JAKARTA - Densus 88 Antiteror Polri menyebut tersangka HOK bergabung dalam grup sosial media Telegram dari kelompok radikal lintas negara.
Tujuannya untuk memuaskan rasa penasarannya terkait konten propaganda dan lainnya.
"Yang bersangkutan masih penasaran, bergabung lagi ke dalam beberapa grup telegram kelompok-kelompok radikal yang lintas negara," ujar Juru Bicara Densus 88 Antiteror Kombes Aswin Siregar kepada wartawan, Senin, 5 Agustus.
Rasa penasaran dari tersangka ini berawal ketika tergabung dalam grup media sosial pada November 2023. Kala itu, ia termotivasi mendalami Daulah Islamiyah.
"Yang bersangkutan bergabung dengan salah satu grup, kemudian di grup tersebut terjadi interaksi antara tersangka dengan seseorang," sebutnya.
"Kemudian yang bersangkutan ditawarkan untuk ikut lagi ke grup sosial media yang lebih spesifik. Bahkan itu berbayar. Yang bersangkutan membayar dengan uang jajannya. Seperti aplikasi sosial media, kalo mau jadi member itu membayar," sambumg Aswin.
Dari grup media sosial itu, tersangka HOK mendapat banyak konten propaganda Islamic State of Iraq and Syria (ISIS) dan kelompok radikal lainnya.
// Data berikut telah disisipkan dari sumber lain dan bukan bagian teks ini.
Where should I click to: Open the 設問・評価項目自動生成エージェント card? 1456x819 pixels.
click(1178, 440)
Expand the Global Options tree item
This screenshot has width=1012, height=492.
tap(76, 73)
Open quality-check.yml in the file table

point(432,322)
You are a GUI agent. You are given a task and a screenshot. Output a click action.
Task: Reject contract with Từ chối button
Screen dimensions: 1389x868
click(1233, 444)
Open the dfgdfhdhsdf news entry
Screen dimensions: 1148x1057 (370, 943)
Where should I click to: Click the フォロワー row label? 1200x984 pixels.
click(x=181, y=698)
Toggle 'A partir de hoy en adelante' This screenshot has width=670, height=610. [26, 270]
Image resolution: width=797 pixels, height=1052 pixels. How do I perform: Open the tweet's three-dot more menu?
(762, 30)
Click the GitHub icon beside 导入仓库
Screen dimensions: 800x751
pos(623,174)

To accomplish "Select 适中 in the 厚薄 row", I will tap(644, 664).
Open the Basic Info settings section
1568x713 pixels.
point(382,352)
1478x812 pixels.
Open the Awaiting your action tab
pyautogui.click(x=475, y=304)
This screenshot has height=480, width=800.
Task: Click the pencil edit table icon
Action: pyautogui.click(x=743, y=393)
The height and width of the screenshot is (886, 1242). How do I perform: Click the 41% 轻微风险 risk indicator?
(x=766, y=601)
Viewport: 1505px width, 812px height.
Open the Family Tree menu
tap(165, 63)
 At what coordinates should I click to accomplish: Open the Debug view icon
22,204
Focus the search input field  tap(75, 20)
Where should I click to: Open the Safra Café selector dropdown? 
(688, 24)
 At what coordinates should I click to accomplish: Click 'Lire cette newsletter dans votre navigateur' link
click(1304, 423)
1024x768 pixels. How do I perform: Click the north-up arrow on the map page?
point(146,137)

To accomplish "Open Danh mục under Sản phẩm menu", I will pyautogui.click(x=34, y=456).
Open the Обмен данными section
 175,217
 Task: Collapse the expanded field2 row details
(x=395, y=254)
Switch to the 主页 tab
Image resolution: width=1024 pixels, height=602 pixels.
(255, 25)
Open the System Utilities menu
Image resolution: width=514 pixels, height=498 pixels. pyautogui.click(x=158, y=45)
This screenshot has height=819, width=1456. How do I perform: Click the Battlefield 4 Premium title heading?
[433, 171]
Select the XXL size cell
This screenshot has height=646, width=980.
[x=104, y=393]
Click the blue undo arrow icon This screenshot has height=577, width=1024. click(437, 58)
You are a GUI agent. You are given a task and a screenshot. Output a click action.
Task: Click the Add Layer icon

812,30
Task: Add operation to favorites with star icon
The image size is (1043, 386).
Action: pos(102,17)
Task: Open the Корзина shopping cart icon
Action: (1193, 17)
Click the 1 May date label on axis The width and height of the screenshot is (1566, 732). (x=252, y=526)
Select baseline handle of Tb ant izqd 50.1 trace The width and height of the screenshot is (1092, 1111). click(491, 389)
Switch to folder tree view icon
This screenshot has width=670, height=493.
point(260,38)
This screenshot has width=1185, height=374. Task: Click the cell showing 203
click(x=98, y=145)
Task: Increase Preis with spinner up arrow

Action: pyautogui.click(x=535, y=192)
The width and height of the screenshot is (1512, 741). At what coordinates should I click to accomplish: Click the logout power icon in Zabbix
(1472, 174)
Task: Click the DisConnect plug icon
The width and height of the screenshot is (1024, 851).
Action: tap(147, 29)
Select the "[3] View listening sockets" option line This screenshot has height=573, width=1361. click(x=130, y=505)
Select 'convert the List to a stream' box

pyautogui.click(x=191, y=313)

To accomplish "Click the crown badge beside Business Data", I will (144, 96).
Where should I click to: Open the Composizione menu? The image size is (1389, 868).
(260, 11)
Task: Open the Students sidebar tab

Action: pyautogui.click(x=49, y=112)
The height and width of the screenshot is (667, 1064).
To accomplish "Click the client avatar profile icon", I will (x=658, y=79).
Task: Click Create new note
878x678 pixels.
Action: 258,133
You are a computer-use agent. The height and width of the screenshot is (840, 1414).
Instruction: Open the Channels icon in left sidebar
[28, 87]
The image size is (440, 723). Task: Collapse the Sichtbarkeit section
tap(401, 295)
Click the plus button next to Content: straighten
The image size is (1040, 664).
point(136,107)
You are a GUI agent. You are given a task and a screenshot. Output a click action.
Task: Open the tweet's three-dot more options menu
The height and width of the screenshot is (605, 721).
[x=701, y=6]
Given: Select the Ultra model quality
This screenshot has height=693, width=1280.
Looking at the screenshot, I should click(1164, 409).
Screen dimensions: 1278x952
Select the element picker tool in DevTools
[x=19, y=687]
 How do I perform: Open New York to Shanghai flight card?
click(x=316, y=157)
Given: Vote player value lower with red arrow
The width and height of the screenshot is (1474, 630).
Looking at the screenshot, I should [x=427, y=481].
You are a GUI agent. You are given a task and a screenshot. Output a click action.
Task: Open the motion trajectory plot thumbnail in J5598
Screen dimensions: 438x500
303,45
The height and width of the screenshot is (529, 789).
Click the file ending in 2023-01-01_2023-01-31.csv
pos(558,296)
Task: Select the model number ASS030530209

Sehingga, muncul rasa penasaran yang lebih besar.
"Tersangka HOK mendapatkan banyak sekali video-video yang terkait dengan propaganda ISIS, Daulah Islamiyah, seperti video-video eksekusi, peperangan ISIS, tentang baiat, dan video penjelasan bagaimana tindakan-tindakan ataupun aktivitas yang dilakukan oleh ISIS itu sudah sesuai dengan syariat islam," kata Aswin.
BACA JUGA:
Hingga akhirnya, tersangka HOK yang penasaran memutuskan untuk begabung dalam grup radikal lintas negara.
Sebagai pengingat, HOK merupakan tersangka teroris yang ditangkap di Batu, Malang, Jawa Timur, pada Kamis, 1 Agutus. Dari pemeriksaan, pemuda itu berencana melakukan aksi bunuh diri di tempat ibadah
Dalam perkara ini, HOK dipersangkakan dengan Pasal 15 juncto Pasal 7 dan/atau Pasal 9 Undang-Undang Nomor 5 Tahun 2018 tentang Perubahan atas Undang-Undang Nomor 15 Tahun 2003 tentang Penetapan Peraturan Pemerintah pengganti Undang-Undang Nomor 1 tahun 2002 tentang Pemberantasan Tindak Pidana Terorisme menjadi Undang-Undang.